• REQUIRED WORK
[a] Please answer these three questions from the article on high-return investments in India, one per line:
(i) What must an individual have in order to invest in equity?
(ii) At least what percentage of the amount in an equity mutual fund goes into the equity market?
(iii) Up to what amount can investments in a recognized mutual fund scheme be claimed as a tax exemption under Section 80C?
[b] Extend the article on high-return investments in India, picking up after its last sentence.
>> Start SOURCE EXTRACT
Where to invest money for good returns in India? High Return Investments

Short Answer

We all look to earn good returns on the money we invest. Putting money in High return investments is one way of generating better income. The different places to get good returns are mutual funds, equity, and gold investment in India.

Detailed Answer

The necessary and basic requirement for every investment made is good returns. Every investor wants to earn higher returns with minimal risk. Does such a kind of high return investment scheme actually exist? There is an inverse relation between return and risk. And, everyone is striving to find the optimum balance between both.

India being a diverse country, provides a variety of options to invest and earn better income.

Selection of Investment plans may depend on various factors like:

  1. Risk
  1. Market conditions
  1. Tenure of investment: Short term or Long term
  1. Goal of such investment
  1. Inflation

Hence, there are many factors to influence your investment decisions. But, here I;ll discuss the top investment opportunities to earn higher returns in India.

High Return Investments India:

1. Gold:

Gold is one of the oldest investing schemes available in India. Since ancient times gold was used as investment instrument. This has always proven to be a great investment pool in regards to returns.

An individual can invest under gold in following ways:

• Gold Bar

• Gold Ornaments and Jewellery

• Gold mutual funds

• Gold market schemes (GOLD ETF)

2. Equity:

Equity is high risk investment scheme which is mainly dependent on current market situation. After correct analysis of historical company data and current market conditions and individual can invest under this scheme. The return on equity is highly volatile.

To invest under this scheme, an individual must have a demat account.

There is one more opportunity linked with Equity market i.e. Initial Public offering (IPO)

IPO is when a company asks for capital from public for the first time. These seem to be opportunities wherein an individual can earn good returns. Of course, you can't ignore the higher risk factor here.

3. Mutual Funds:

A mutual fund is a pool of different securities such as stocks, bonds, and debentures. The combined holdings of the mutual fund are known as its portfolio. The mutual fund portfolio is built in to mitigate risk and at the same to time to enhance returns on investment.

If the investments are made to recognized mutual fund scheme, the same can be claimed as tax exemption benefit under Income Tax Act (Section 80C up to Rs.1.5 Lac).

There are below few options to choose while planning for Mutual funds:

1. Equity Mutual Funds:

Under this scheme of mutual fund, at least 65% of the amount is invested in equity market (as directed by Securities and Exchange board of India (SEBI)). There is high risk attached to the scheme but on a general basis 5 years market return are on average 12-13%.

2. Debt Mutual Funds:

Under this scheme of mutual fund the amount is invested in debt fund market i.e. fixed interest generating securities like government bonds, treasury bills, etc. These are low risk scheme. This scheme is popular among investors who are seeking steady returns.
>> End SOURCE EXTRACT
>> Start LISTING
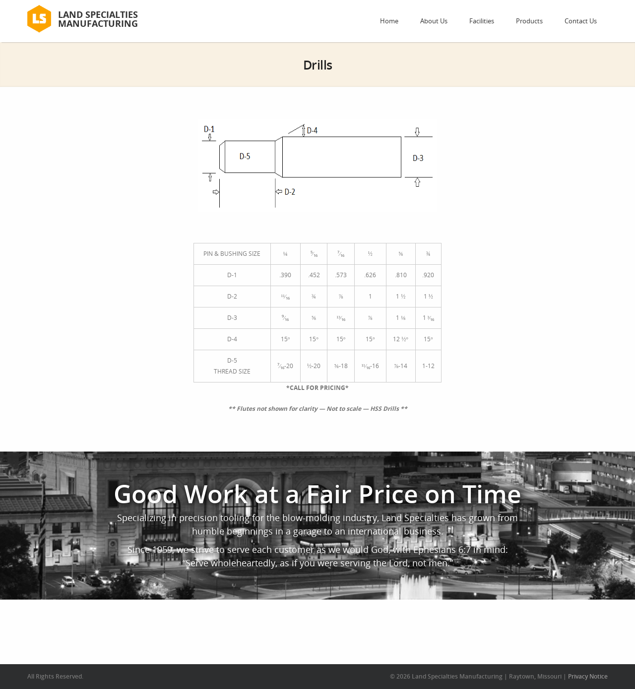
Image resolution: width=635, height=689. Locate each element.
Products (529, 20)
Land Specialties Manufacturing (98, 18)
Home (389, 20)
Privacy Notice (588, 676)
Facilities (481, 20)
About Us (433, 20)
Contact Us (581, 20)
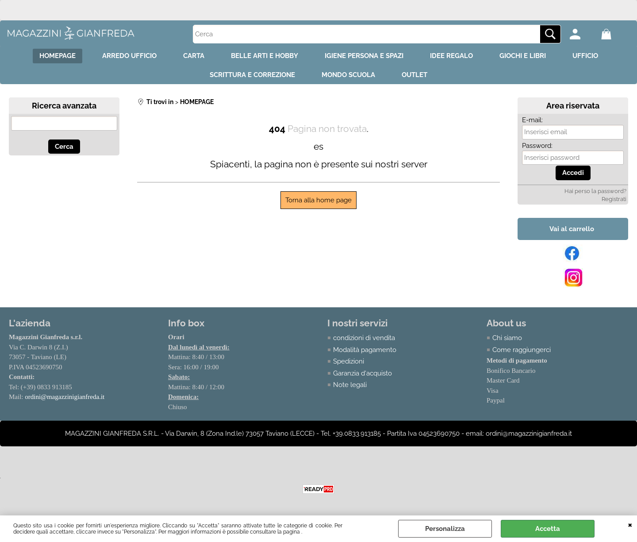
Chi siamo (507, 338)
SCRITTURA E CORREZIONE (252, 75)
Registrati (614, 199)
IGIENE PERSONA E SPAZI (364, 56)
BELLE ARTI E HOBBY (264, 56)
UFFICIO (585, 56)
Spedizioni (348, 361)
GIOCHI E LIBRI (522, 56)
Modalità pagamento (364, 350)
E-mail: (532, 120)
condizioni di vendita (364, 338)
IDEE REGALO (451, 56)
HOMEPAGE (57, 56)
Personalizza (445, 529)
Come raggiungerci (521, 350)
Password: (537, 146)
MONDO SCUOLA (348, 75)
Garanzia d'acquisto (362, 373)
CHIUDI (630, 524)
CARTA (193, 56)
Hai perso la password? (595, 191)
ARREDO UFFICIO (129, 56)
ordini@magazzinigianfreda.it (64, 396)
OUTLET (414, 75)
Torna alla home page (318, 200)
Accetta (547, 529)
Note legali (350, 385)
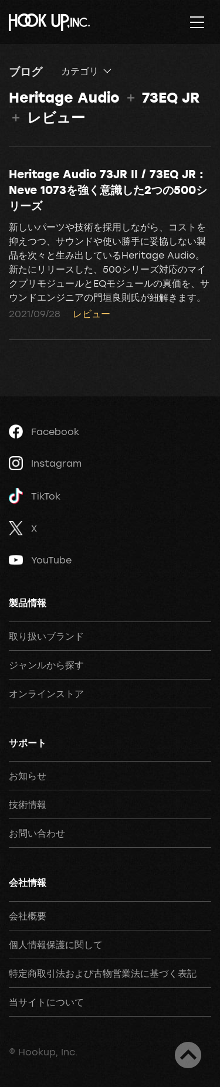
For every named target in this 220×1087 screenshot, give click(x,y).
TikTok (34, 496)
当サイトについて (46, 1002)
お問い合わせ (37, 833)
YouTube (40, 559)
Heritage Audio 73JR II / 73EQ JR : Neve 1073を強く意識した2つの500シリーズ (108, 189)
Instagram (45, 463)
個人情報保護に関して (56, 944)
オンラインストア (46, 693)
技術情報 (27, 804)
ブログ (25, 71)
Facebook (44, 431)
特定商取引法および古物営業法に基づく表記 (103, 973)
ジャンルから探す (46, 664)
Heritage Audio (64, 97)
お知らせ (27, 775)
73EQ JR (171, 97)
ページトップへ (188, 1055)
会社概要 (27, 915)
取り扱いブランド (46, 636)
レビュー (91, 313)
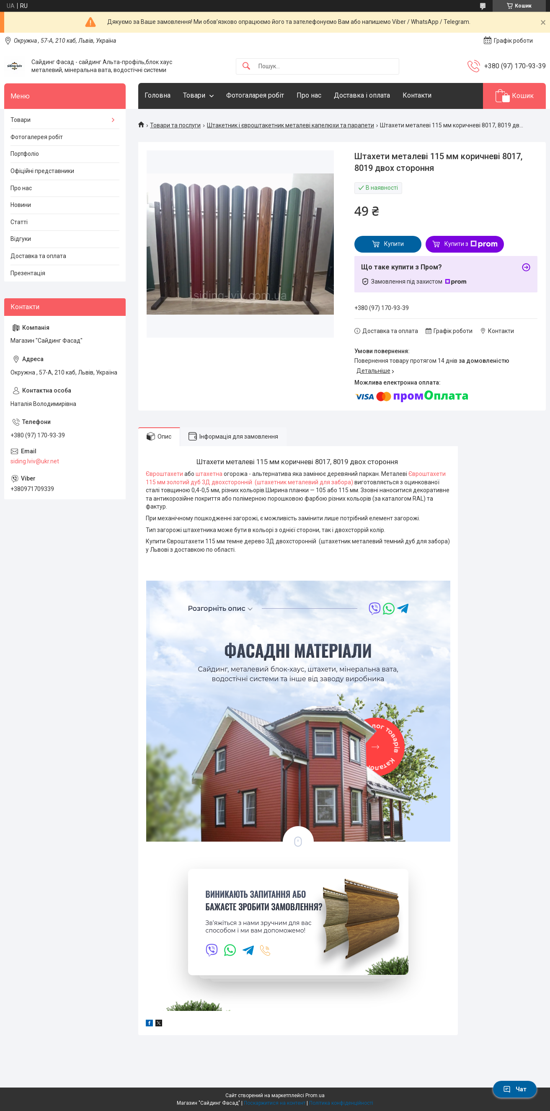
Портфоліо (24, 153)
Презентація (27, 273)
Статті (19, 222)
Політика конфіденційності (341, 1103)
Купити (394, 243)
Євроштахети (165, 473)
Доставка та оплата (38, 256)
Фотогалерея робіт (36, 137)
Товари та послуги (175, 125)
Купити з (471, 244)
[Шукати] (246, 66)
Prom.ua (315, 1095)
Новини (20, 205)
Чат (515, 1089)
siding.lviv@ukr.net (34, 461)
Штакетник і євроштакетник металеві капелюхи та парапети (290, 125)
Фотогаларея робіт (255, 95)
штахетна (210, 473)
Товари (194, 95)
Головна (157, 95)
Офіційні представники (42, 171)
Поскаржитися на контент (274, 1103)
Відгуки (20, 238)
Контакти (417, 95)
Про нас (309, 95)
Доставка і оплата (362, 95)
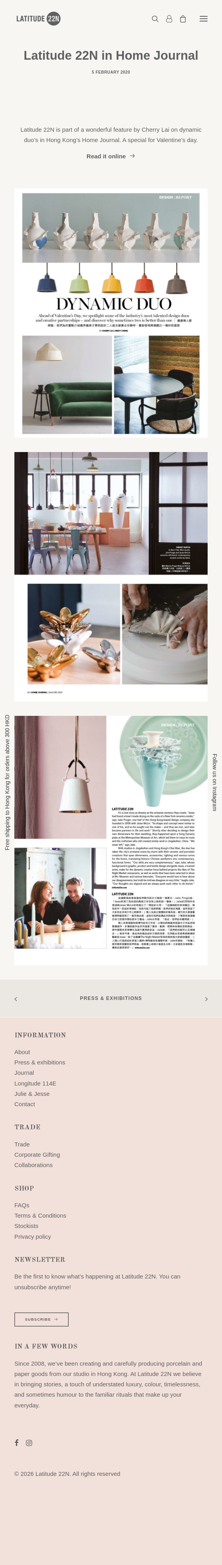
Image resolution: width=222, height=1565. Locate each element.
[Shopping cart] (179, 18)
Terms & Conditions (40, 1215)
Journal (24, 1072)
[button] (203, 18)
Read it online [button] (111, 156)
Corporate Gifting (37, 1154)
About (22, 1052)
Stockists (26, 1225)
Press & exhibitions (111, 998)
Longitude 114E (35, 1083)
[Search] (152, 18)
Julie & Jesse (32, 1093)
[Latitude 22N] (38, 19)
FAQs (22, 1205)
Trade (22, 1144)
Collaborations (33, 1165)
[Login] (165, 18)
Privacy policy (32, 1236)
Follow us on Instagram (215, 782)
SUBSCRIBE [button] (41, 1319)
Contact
>> End LISTING
• TASK-BY-TASK RESULTS
[a]
(i) A demat account.
(ii) At least 65%.
(iii) Up to Rs.1.5 Lac.

[b]
On an average the return to this scheme ranges from 5-7%.

3. Balanced Mutual Funds:

Under this scheme of investment, there are equal parts of investment made in equity and debt markets. These schemes are low return and low risk schemes.

This was my compilation of effective ways to to invest money for good returns in India. Do you have any other high return investment ideas? Go ahead, and share your opinions.

Tagged With: high return investmentsgood returninvest moneygood investments india
Categories: Investment
Ask your query and our expert community would be happy to help
Discussion (1)

    The investments should be primarily based on one's financial objectives. If you look for long term investments options: 1. PPF or Public Provident Fund 2. Mutual funds 3. ELSS 4. Equity (the most riskier asset class) For Short term investment options: 1. Liquid funds 2. Short term FDs There are different Government schemes also that can offer decent returns especially to investors who are not willing to take any risk. Mutual funds and equity suit the investors who can take up risks. So, a safe investor might find PPF and FD returns also good. While a risk averse investor goes beyond fixed return generating instruments. What do you say?

Related FAQs

What is a good Rate of Return on investments (ROI)?

A good return on investment is where a person makes considerable profits form their investments after a long period. However, the profits can vary form one person to another.

Are market highs good to invest in Equity mutual funds?

Understanding the relative position of the market, the absolute values do not matter much. What matters is what is the earnings multiple, currently the market is trading at, popularly captured by a metric called P/E ( Price to earnings).

What are things to keep in mind before investing in high P/E Stocks?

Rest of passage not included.